This study’s main objective is to investigate the face validity and reliability of the determinants of SMEs’ performance in Pakistan. For this purpose, researchers adopted a simple random sampling approach to collect a small data sample from the Owners/managers of 41 individual manufacturing SMEs. The model suggested four factors (PDI, PCI, OLC, TO) as the determinants of SMEs performance. Therefore, the instruments’ reliability and validity were keenly examined with experts from academia and industry. Moreover, collected data were processed and analysed by using SPSS. However, the results of the study established the face validity and reliability of the adapted instruments.

KEYWORDS

SME Pakistan, Performance, Pilot test

INTRODUCTION

Researchers recognized the small and medium enterprises (SME) as the economic structure’s backbone (Ahmad & Ahmad, 2018; Altinay et al., 2016; Hafeez, 2014; Tariq, Mad Lazim, & Iteng, 2019). They emphasized that the contribution of SMEs is critically essential for the development and growth of the economy. The gift of SMEs is well regarded in the mirror of the GDP of the countries (Akram, 2015). Such as the United Kingdom, China, South Koria and Taiwan. The SMEs sector’s gifts for these economies are substantial as the UK SMEs sector took a share of 50% to GDP and provides 54% employment in the country (Bello Rogo et al., 2018). Likewise, in China, South Korea and Taiwan, SMEs share is 59%, 55% and 55% to GDP and employs 80%, 70% and 70%, respectively (Group, 2013). 

In Pakistan, SME’s sector alone contributed 30% of GDP, 25% of the manufacturing exports (Khan & Khalique, 2014) and 78% of the industrial employment. Despite its importance and significant contributions to Pakistan’s economy, the SMEs sector’s performance is not up to their potential (Khawaja, 2006). Since the SMEs continue to face several challenges; such as deficiency of product innovation, absence of advanced technology, lack of management skills, lack of process innovation, poor infrastructure, lack of learning capabilities, and most importantly poor understanding towards intangible assets (Gulshan, 2016; Khalique et al., 2015; Shah, bin Othman, & bin Mansor, 2016). Moreover, several studies have explored the problems of inadequate product & process innovation, low learning capability, and outdated technologies investigating the corporate sector (Un, Cazurra, & Asakawa, 2010; Reichstein & Salter, 2006).

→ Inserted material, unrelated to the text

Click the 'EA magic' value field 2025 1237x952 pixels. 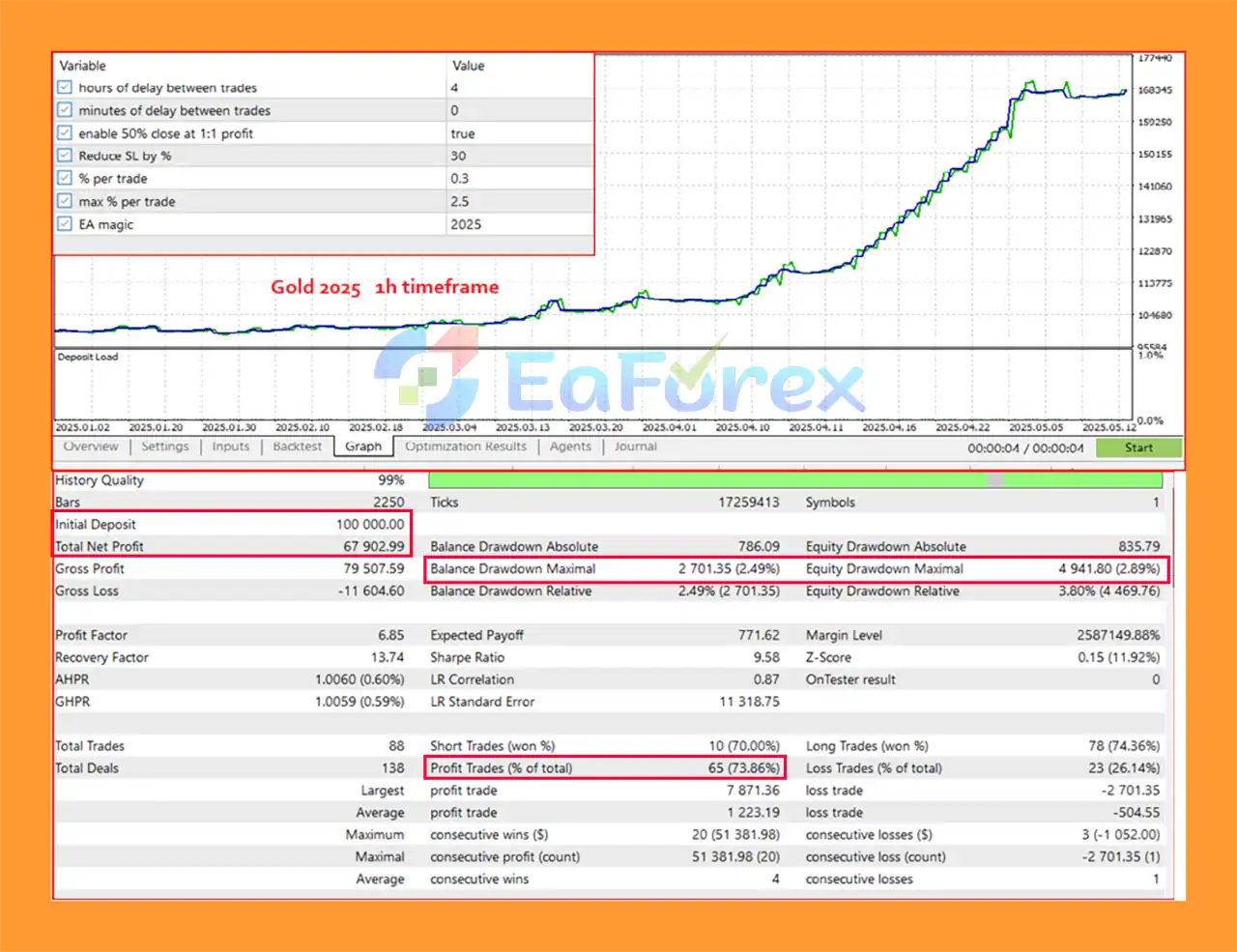[466, 224]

Many scholars argued that to achieve competitive advantage and sustainable performance, innovation plays a critical role. From the last few decades, academic scholars produce significant literature on the innovation techniques, and its considerable impact to enhance the firm’s performance (Abouzeedan, 2011; Ahmed et al., 2012; Salman, Arshad, & Bakar, 2016).

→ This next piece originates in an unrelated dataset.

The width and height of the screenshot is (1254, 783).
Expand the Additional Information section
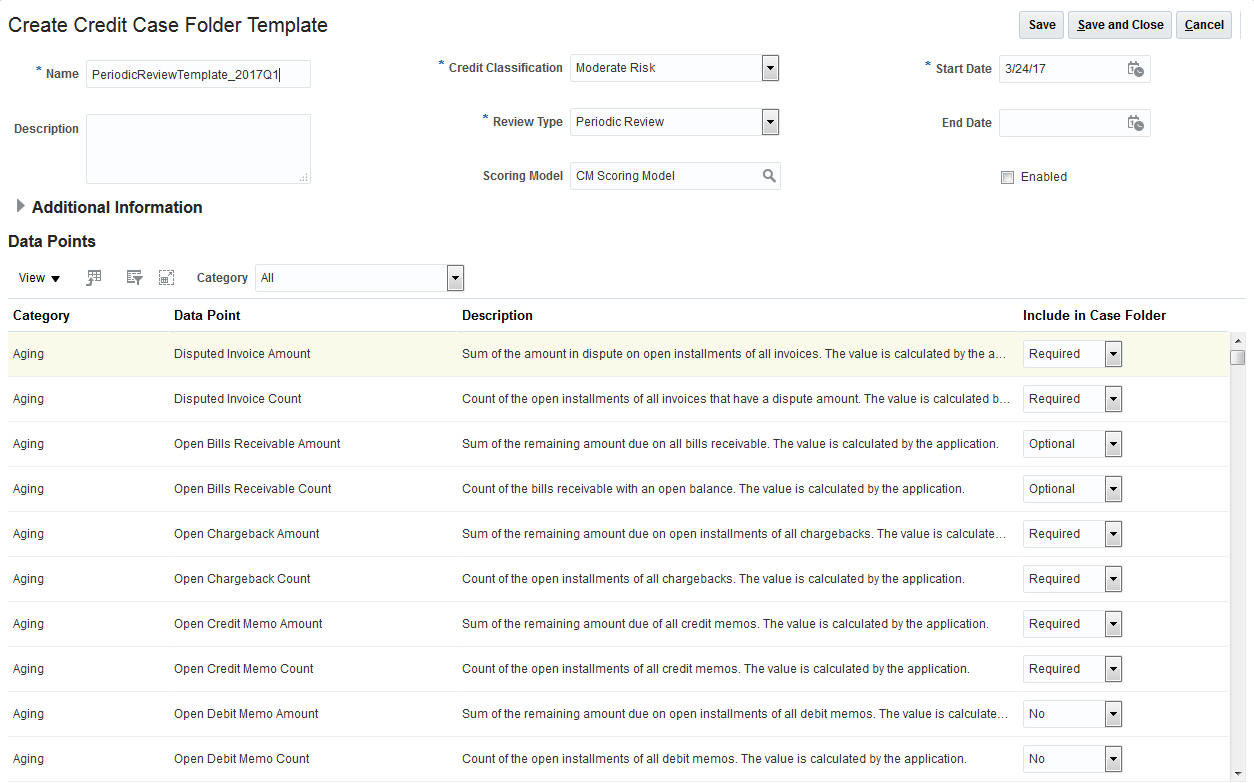click(21, 207)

Karabulut (2015),  argued that product innovation (PDI) is one of the vital factors contributing to substantial success. Every firm has its specific innovation aims or approaches to words their goals (Cohen & Malerba, 2001). Rivas, Quyen, and Rivas (2017) argue that PDI is the best approach to boost market share and develop a competitive advantage. 

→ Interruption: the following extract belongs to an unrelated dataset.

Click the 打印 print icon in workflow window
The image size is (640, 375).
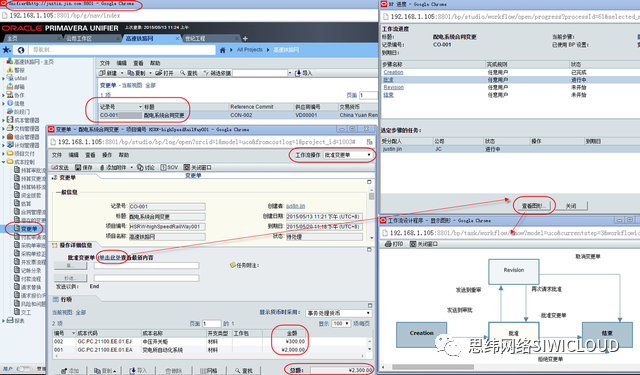[388, 244]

Oslo Manual (2005) and Karabulut (2015) propose that process innovation (PCI) is a critical instrument to enhance firm performance. PCI encourages the firms to adopt new technologies, reorganize their developments, and explore new business measures to adore sustainable profits evolution. Moreover, it should be better the support activity’s efficiency (Wolniak, 2014)

According to Jerez‐Gómez, Céspedes‐Lorente, and Valle‐Cabrera (2007), the learning capability (OLC) is a critical factor that helps to achieve firm’s performance goals for innovation and growth of the firm. Moreover, researchers also argued that OLC would become one of the most projecting factors shortly, which generates competitive advantage for firms (Camps et al., 2016; Mallén et al., 2016). According to Alegre and Chiva (2013), OLC is those managerial and organizational features or factors of the firm, that enable learning or working as a catalyst in the learning process (Goh & Richards, 1997). The firms with a healthy technology orientation (TO) level are more likely to be R & D concerned and adopt sophisticated technology to develop a new product (Gatignon & Xuereb 1997)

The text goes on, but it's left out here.